Todo comenzó en el 583 a. C., cuando los ejércitos babilónicos de Nabucodonosor II destruyeron el gran templo judío de Jerusalén y pusieron fin al Israel bíblico. Gran parte de sus habitantes fueron tomados prisioneros y arrastrados a Babilonia, mientras que los supervivientes se distribuyeron, en una gran diáspora, por el Mediterráneo. “Al ser derribado el templo, el judaísmo quedó sin un lugar arquitectónico de referencia y resurgió como pensamiento o creencia”, explica Nuria Morere, catedrática de Historia de la Universidad Rey Juan Carlos, en Madrid.
De hecho, en los documentos que se conservan del Concilio de Elvira (Granada), a principios del siglo IV, ya hay constancia de la presencia de judíos en Hispania. Se trataba de inmigrantes que buscaban recursos de supervivencia en la costa mediterránea, fundamentalmente en Elche y Tarragona, pero también en grandes ciudades de la época como Mérida. “Básicamente, cuando un pueblo no tiene raíces se dedica a cosas efímeras, como el comercio, lo que se mantendrá estable hasta la Edad Media, cuando empiezan a trabajar como prestamistas para los monarcas, aunque desarrollan todo tipo de oficios”, añade Morere.
León Benelbas, expresidente de la Comunidad Judía de Madrid, afirma que la “principal aportación hebrea en la península Ibérica fue cultural. La Edad de Oro del judaísmo acaeció en la España medieval y así se reconoce en todo el mundo”. Y añade: “Pudieron aportar poco desde el punto de vista patrimonial porque carecían de territorios, de tierras, ya que, si no podías alcanzar, por muchos méritos que acumulases, un ducado o un marquesado, no podías tener nada de eso. Luego, las sinagogas, los centros de asistencia, los barrios que levantaron desaparecieron o se transforman con la expulsión de 1492″, señala.
En general, sus barrios se asemejaban mucho a los cristianos y musulmanes, pero con ciertas particularidades. A finales del siglo XII y principios del siglo XIII, las comunidades judías dejaron de ser mayoritariamente rurales y se consolidaron en las ciudades, donde se especializaron en el comercio y artesanía. “No había ningún oficio, desde el más humilde hasta la actividad artesanal más refinada, que no fuera practicado por los judíos de Sefarad”, sostiene el historiador Andreu Lascorz.
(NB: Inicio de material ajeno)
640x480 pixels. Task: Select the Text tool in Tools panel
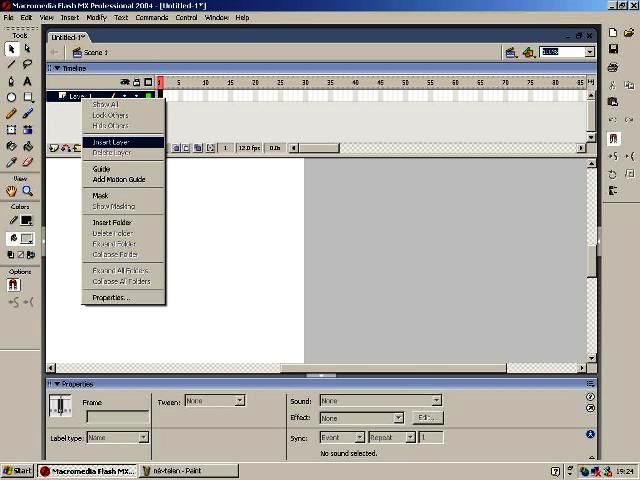[x=27, y=81]
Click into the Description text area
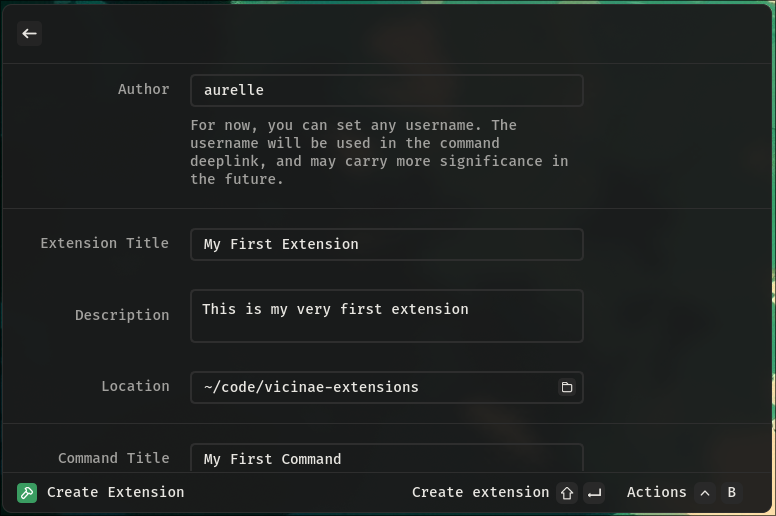776x516 pixels. click(x=387, y=316)
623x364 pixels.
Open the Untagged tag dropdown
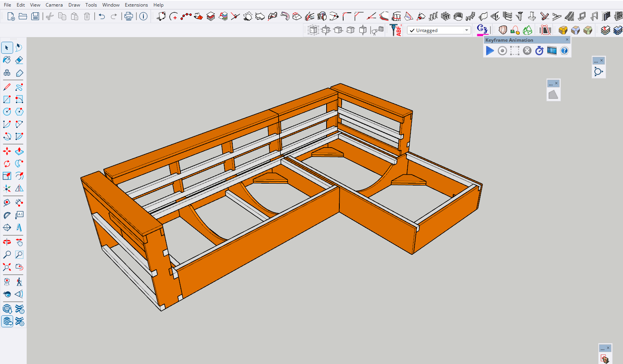[x=466, y=30]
Una opinión que comparte el arquitecto Abraham Hassan, actualmente con una exposición sobre arquitectura de sinagogas en el Centro Sefarad-Israel: “La arquitectura judía en la península Ibérica no es otra cosa que una adaptación de la que ya existía en España. No crean grandes edificaciones, con algunas excepciones. Los magníficos arquitectos hebreos son contemporáneos, no medievales”.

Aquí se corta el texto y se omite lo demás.